La sfida al Campidoglio adesso si gioca allo zoo

Dopo la gaffe sulla vivisezione il democratico Marino promette di abolire la caccia. Alemanno si fa ritrarre con un gatto, Marchini vuole togliere le carrozze a cavallo

Il sindaco di Roma Gianni Alemanno passa il Rolex ad Alfio Marchini

Si potrebbe parlare di viabilità, grandi opere, edilizia popolare, piano regolatore, asili nido e scuole. Ma gli elettori romani hanno l'urgenza di sapere innanzitutto cosa ne sarà dei loro animali domestici. E vogliono avere certezza che il prossimo sindaco abbia un cuore animalista. Ed è così che il dibattito su questo tema impazza tra i duellanti per la poltrona più prestigiosa del Campidoglio.
Chi è partito con un handicap quasi incolmabile è Ignazio Marino. Il candidato del centrosinistra ha il suo bel daffare a mostrare un'anima animalista. Si affatica per tutta la città agitando programmi atti a fare della capitale la città ideale per cavalli, cani abbandonati e «animali selvatici» (sic). Però il suo passato di scienziato vivisezionista resta un macigno quasi inamovibile sulla sua strada verso il Campidoglio. Come dimostra, ad esempio, la vivace contestazione subita da un gruppo di animalisti nel corso di una sua manifestazione elettorale sabato scorso. Marino ha ricevuto subito la solidarietà di Marchini e Alemanno. Per risalire la corrente, però, deve alzare la posta in gioco. Ed ecco a raffica le sue promesse elettorale più eclatanti: un servizio di pronto soccorso per animali aperto 24 ore su 24. A spese della collettività. Vietare dentro l'area comunale ogni tipo di spettacolo circense che comprenda l'utilizzo di animali. E soprattutto far partire proprio dalla capitale un grande movimento di opinione pubblica per chiedere al Palazzo l'abolizione della caccia! La reazione di Alemanno (criticato dagli oppositori per le foto su Facebook con il suo gatto) è condita con i sapori dell'ironia. «Marino, ma tu la conosci Roma? - chiede il primo cittadino - Che c'entra la caccia con il Campidoglio? Sai che in città la caccia è vietata? O sei rimasto ai tempi dei principi Torlonia che usavano le attuali ville pubbliche come riserve di caccia?»
E Marchini?

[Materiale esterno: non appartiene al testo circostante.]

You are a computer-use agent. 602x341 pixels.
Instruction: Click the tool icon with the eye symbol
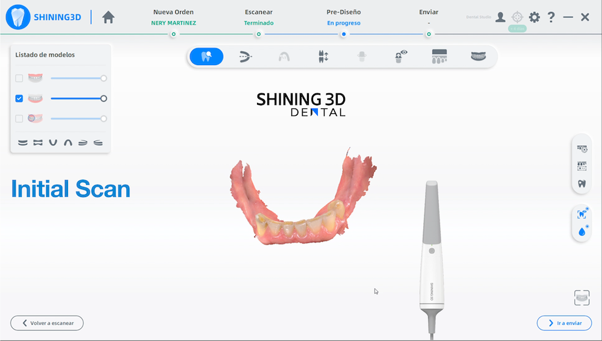[x=401, y=57]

Il candidato del terzo polo non ha scheletri nell'armadio, visto che da ex giocatore di polo ha sempre nutrito un'intensa passione per il mondo animale (soprattutto per i cavalli). Però tra i suoi più stretti collaboratori c'è un'animalista convinta come Matilde Spadaro che rilancia la questione degli animali. «I loro diritti - spiega - non sono diritti a scadenza e sono diritti per tutti gli animali, fauna selvatica compresa. E il primo atto di Marchini sindaco sarà l'abolizione delle botticelle». Vale a dire le carrozze trainate da cavalli tanto amate dai turisti.
Anche la parlamentare del Pd Monica Cirinnà ne vuole l'abolizione e accusa Alemanno di non aver ancora abolito lo sfruttamento disumano che i vetturini perpetuano ai danni dei cavalli. La stessa Cirinnà però non è riuscita a convincere nemmeno Rutelli prima e Veltroni poi che hanno gestito la città mentre lei sedeva in Consiglio comunale (dal '93 al 2012).

Commenti
Ritratto di indi

indi

Mer, 08/05/2013 - 09:32

Scusate ne! Ma quando si parla di quote rosa, s'intende sto rosa qui? Ma i predetti candidati, fumano prima o dopo le esternazioni? In un modo o nell'altro avrebbero un alibi. Se così non è meglio che i romani non vadano a votare e si autogestiscano! Risparmierebbero anche.

Roberto Casnati

Mer, 08/05/2013 - 10:29

E' il caso di dire che a Roma si fa una politica da cani!